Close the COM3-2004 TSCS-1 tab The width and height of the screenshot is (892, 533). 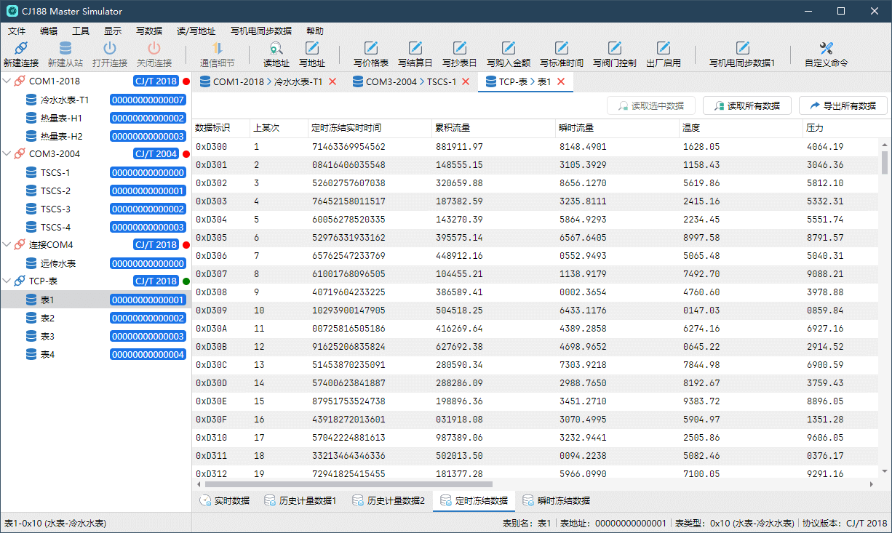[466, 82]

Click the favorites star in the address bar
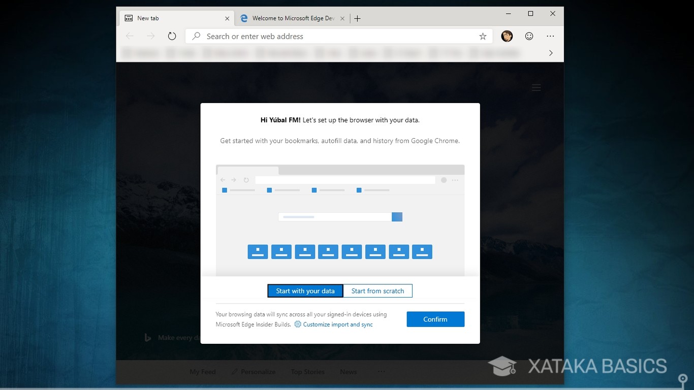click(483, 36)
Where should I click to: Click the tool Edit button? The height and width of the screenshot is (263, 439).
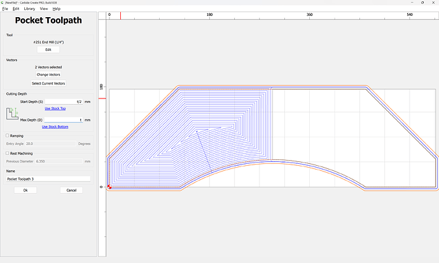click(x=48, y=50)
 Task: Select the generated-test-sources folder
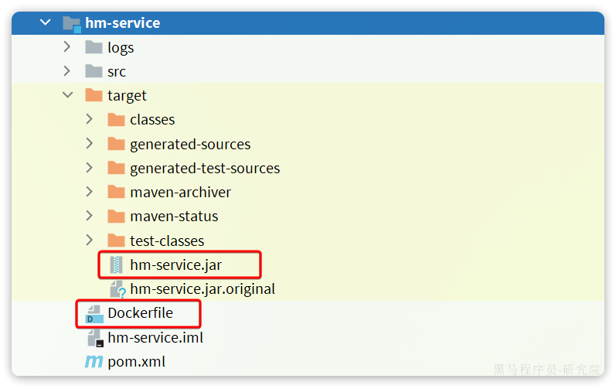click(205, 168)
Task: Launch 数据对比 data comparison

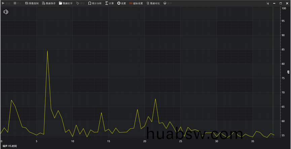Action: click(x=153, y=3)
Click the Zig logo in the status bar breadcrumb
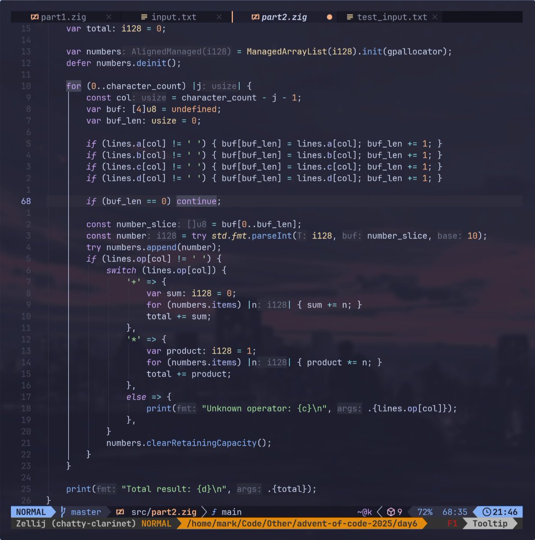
---+---
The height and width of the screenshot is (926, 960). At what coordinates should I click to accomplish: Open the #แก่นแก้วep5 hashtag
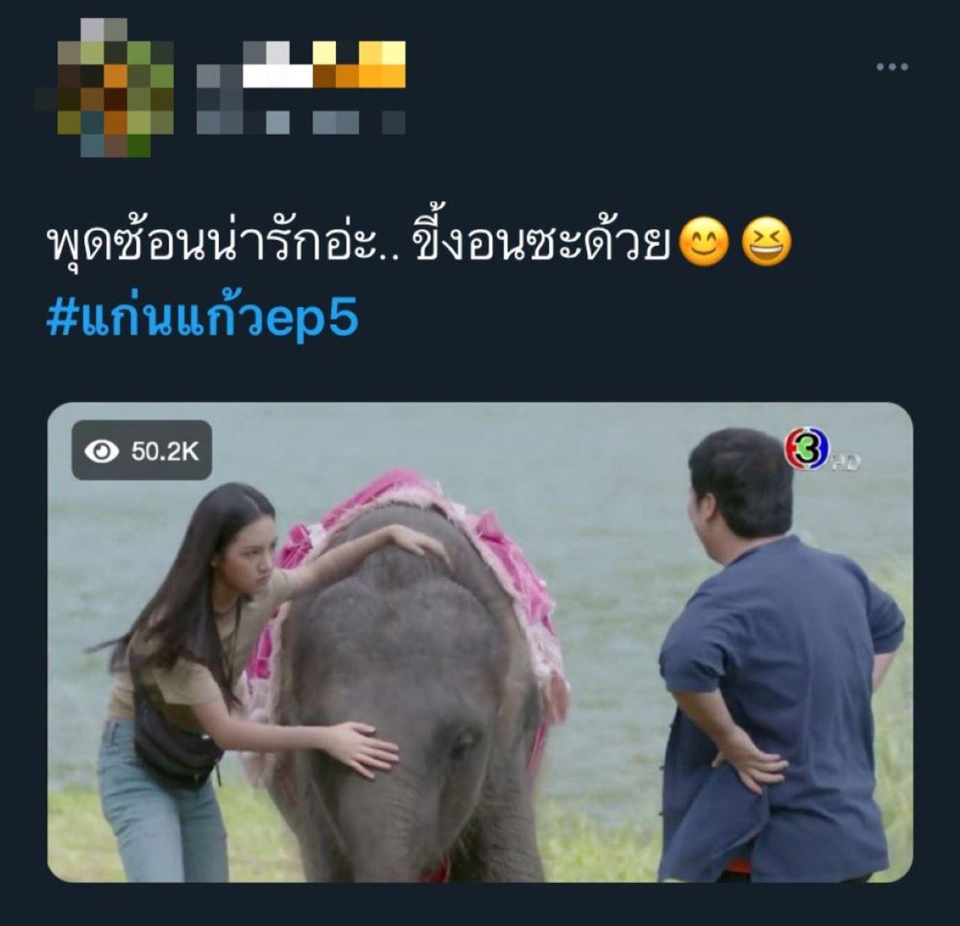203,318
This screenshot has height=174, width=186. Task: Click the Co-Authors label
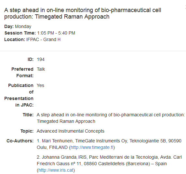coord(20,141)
---+---
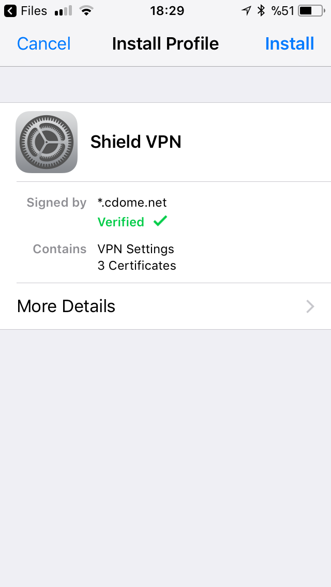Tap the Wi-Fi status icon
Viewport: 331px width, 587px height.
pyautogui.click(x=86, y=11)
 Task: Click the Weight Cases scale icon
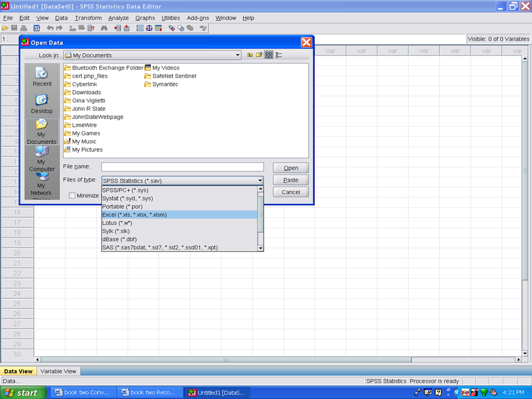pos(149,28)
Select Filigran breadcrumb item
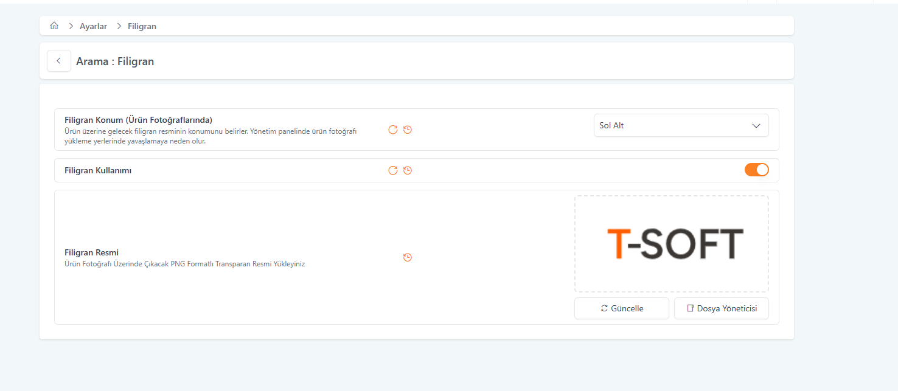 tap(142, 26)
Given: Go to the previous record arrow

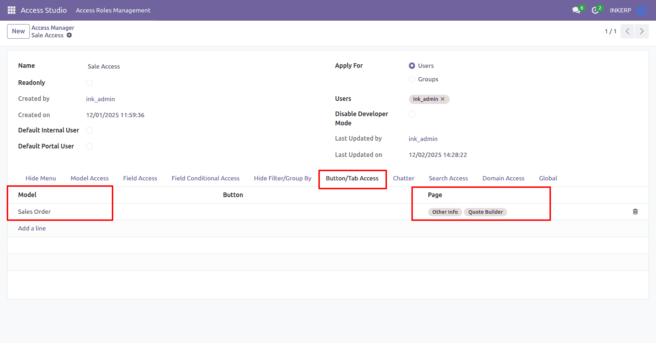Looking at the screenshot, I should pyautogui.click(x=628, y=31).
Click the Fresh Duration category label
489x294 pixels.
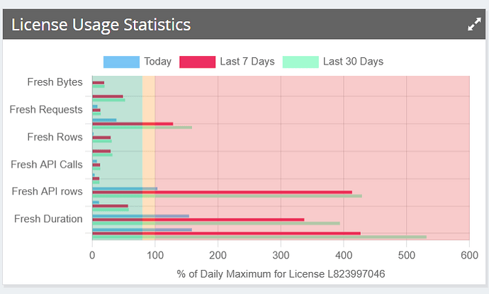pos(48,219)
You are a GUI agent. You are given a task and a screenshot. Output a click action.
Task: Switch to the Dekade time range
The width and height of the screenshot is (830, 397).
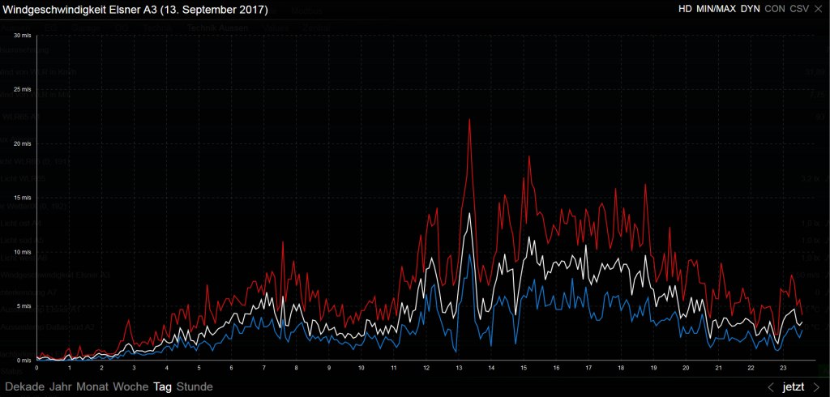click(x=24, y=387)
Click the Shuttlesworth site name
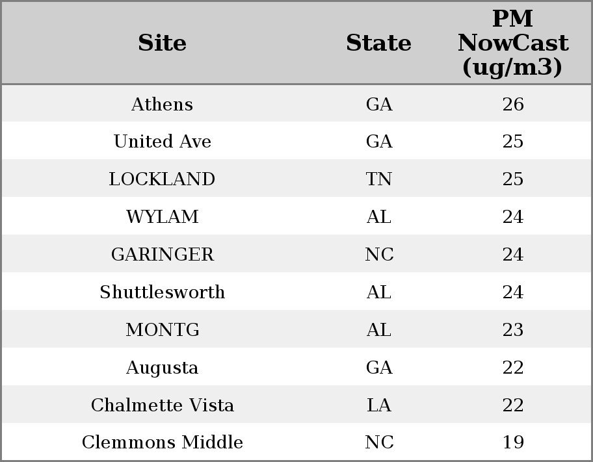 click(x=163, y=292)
---+---
**WHAT IS BEING ASKED:**
The answer is the lines of the material above, from the one containing "Where should I" down to the one containing "Click the Zig", given exactly and without images.

**ANSWER TO THE PROBLEM:**
Where should I click to: Click the tool Edit button? The height and width of the screenshot is (263, 439).
click(x=48, y=50)
 Task: Select the generated-test-sources folder
click(205, 168)
Task: Launch 数据对比 data comparison

Action: click(x=153, y=3)
Click the Zig logo in the status bar breadcrumb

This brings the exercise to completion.